Reputation: 5524
I have an OpenGL program that will be do a fairly good amount of matrix multiplies per second. These will be 4x4 matrices and 128 bytes each. Both my CPU and GPU are pretty up to date (I have a MacBook Pro (Retina, 13-inch, Mid 2014)). I know that GPUs are typically more parallel oriented and might be optimized for this kind of stuff. Would it be faster to have the CPU do the multiplies or my GPU?
Upvotes: 3
Views: 532
Reputation: 162317
I have an OpenGL program that will be do a fairly good amount of matrix multiplies per second.

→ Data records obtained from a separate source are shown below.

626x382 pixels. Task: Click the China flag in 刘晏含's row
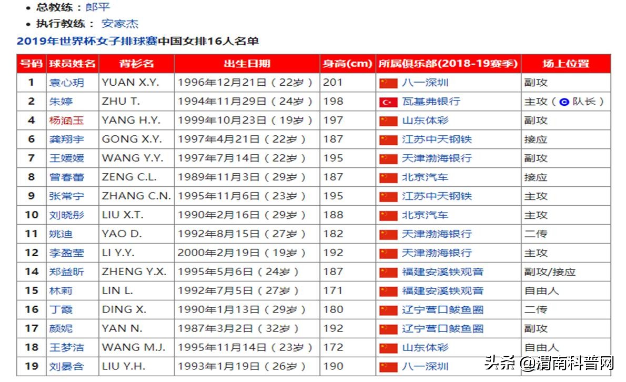tap(388, 367)
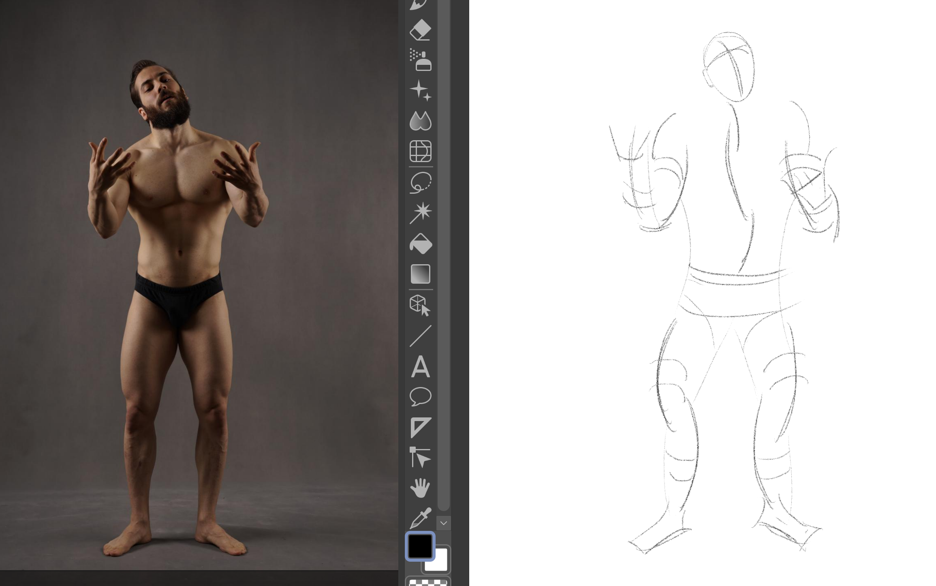Select the white sub color swatch

[x=441, y=563]
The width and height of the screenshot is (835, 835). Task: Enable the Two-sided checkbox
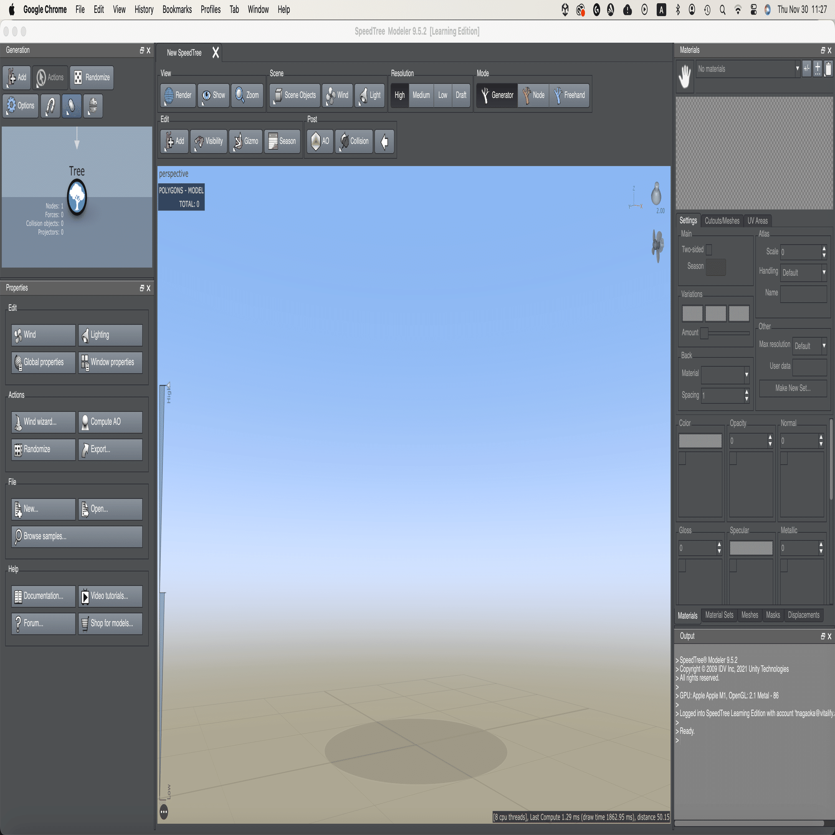(x=709, y=250)
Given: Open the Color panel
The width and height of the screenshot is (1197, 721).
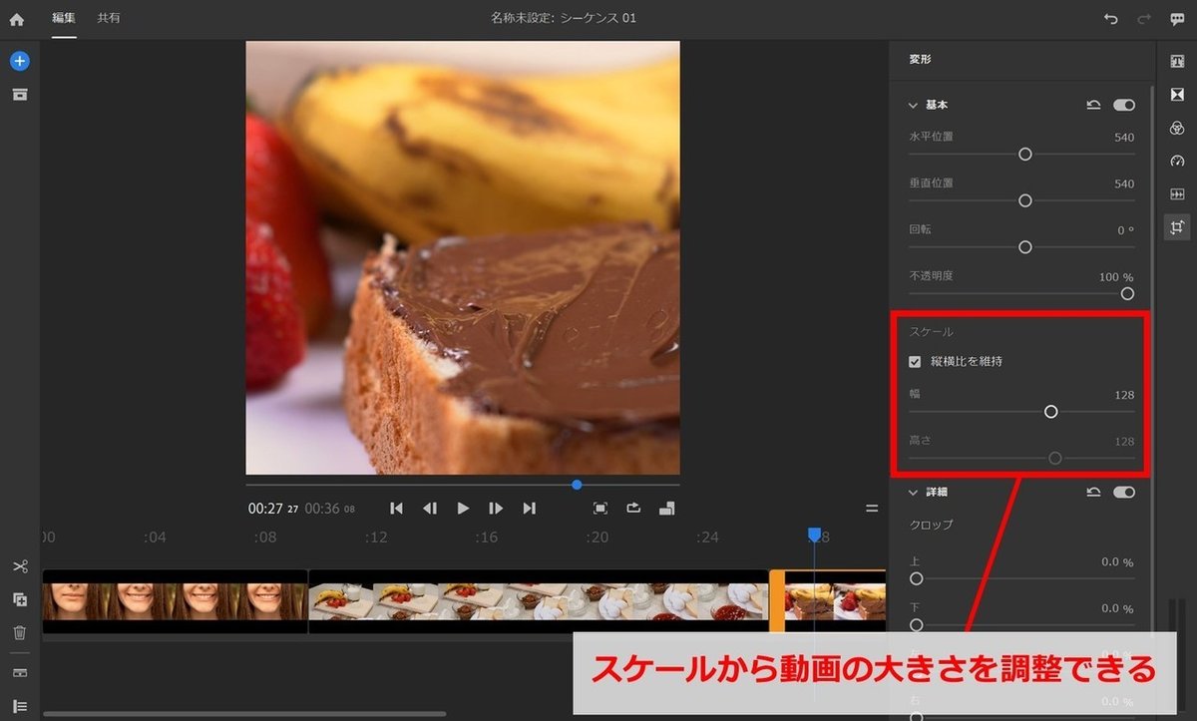Looking at the screenshot, I should point(1178,128).
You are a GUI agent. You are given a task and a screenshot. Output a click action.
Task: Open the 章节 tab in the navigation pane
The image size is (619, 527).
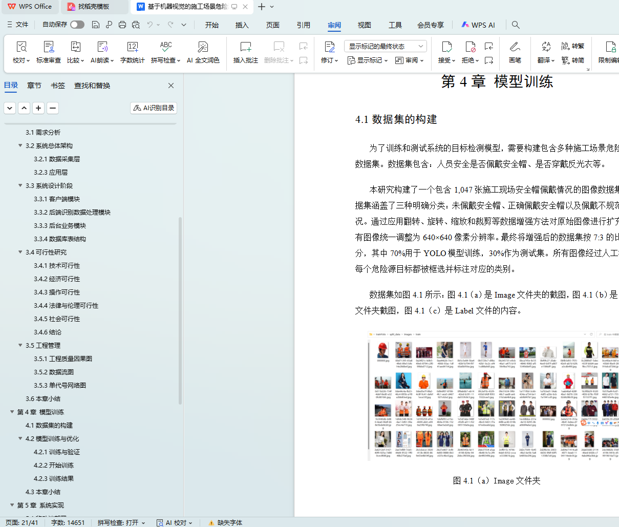(x=34, y=86)
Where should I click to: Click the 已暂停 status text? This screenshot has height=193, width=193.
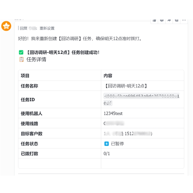(x=117, y=144)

Define "fairly good amount of matrix multiplies". Keep in mind the CPUs, too are quite capable in doing this kind of computation. With vectorizing instruction set a 4×4 matrix-matrix multiplication boils down to as little as 16 FMA (fused multiply add) instructions. That's not a lot. And given that modern CPUs want to be kept busy as well and often you need the matrices for on-CPU computations as well, it makes a lot of sense to keep the matrix computations on the CPU.
Doing it on the GPU only benefits, if you can parallelize the computation of all those matrices easily. For a single 4×4 matrix-matrix multiply the overhead of loading the matrices onto the GPU and doing the housekeeping easily consumes any performance benefits.
Upvotes: 2